2017 BMW 5-Series
The BMW M5 has been the quality benchmark for high-performance cars since the E39 was released back in 1997. Since then, the model has been refined multiple times, making it one of the most popular and talked about high-end cars on the road.
Unfortunately, the M5 has become increasingly bogged down in technical issues over the last couple of generations. What was once a fun car to drive has, in many people’s opinions, become ugly and weird and now makes a strange V-10 scream that sounds like a banshee.
The question many are asking, therefore, is whether the 2017 version is a return to form and can help reestablish the M5’s place in the annals of history.
Recently, the boss of BMW, Frank van Meel, gave away some information about the upcoming car. He said that the new saloon will get the company’s xDrive four-wheel-drive powertrain and will be able to generate more than 600 bhp – or about as much as the Lamborghini Huracan. He also confirmed at last year’s Paris Motor Show that the new M5 would drive like a current M5, but have better traction and better cornering. Whether this means that the M5 is returning to its roots remains to be seen.
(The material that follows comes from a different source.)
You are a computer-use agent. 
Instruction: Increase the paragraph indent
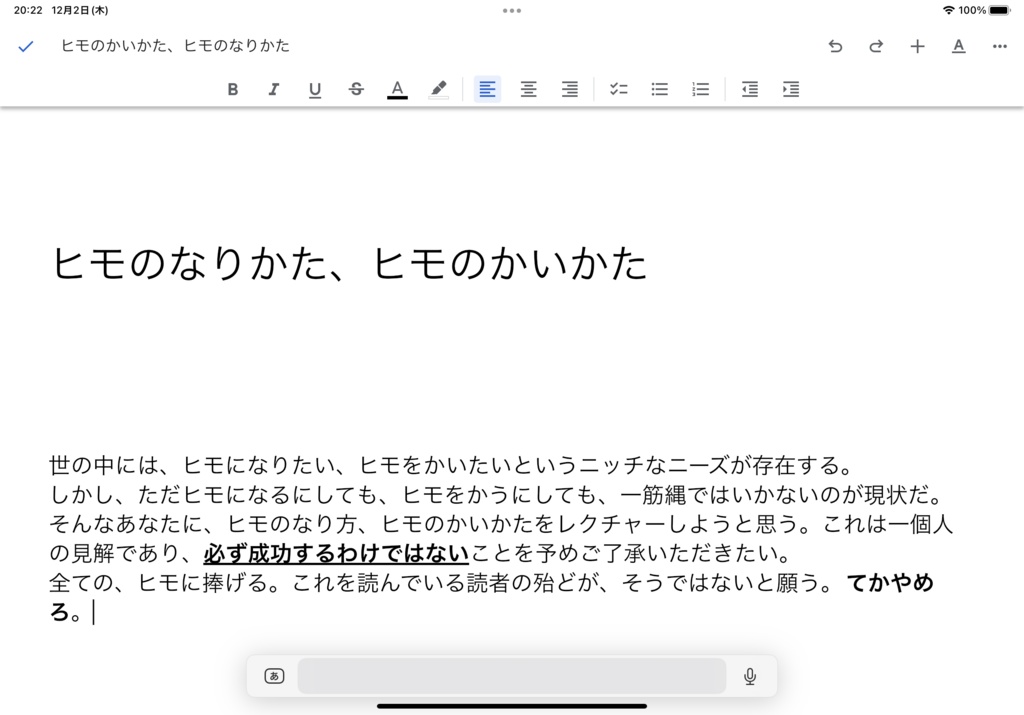click(x=791, y=89)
At the moment, BMW is facing some pretty stiff competition from its closest rival, Mercedes, as well as disruption in the marketplace, thanks to new technology. The German carmaker has said that it will not offer hybrid or electric versions of the M5, despite trends in the industry, and that it will not try to compete with 900bhp Mercedes’ upcoming hypercar, announced at the Paris Motor show last year. Instead, according to van Meel, the company will be returning to its roots. They want the new BMWs to have precise steering, responsive engines, and agility – the defining characteristics of the model in the late 1990s and early 2000s.
Of course, many former BMW owners often found themselves in garages, like West Leederville Autos, because of the unreliability of the cars. Strangely, though, van Meel didn’t mention this problem, so it is unclear whether the issues that have historically plagued the M5 will be resolved in the upcoming 2017 model. Instead, he wanted to focus on “not ruining the balance” of the car by shoehorning ever larger and more powerful engines under the bonnet.
The new M5, due to be revealed in the coming months, was recently caught taking a lap around the Nurburgring. Although the car was camouflaged, eye-witness observers say that it has a bigger front grille, presumably for the additional cooling needed for its massive engine.
There is also speculation that the propulsion will come from a V8 4.4-liter engine, but many have pointed out that with the ever-growing burden of regulation, BMW might instead opt for a straight-six turbocharged.
What’s interesting about the upcoming BMW M5 is the fact that people are still talking about the car itself, and not the many gadget add-ons that are likely to come with it. In a world full of high technology, that’s quite an accolade in itself.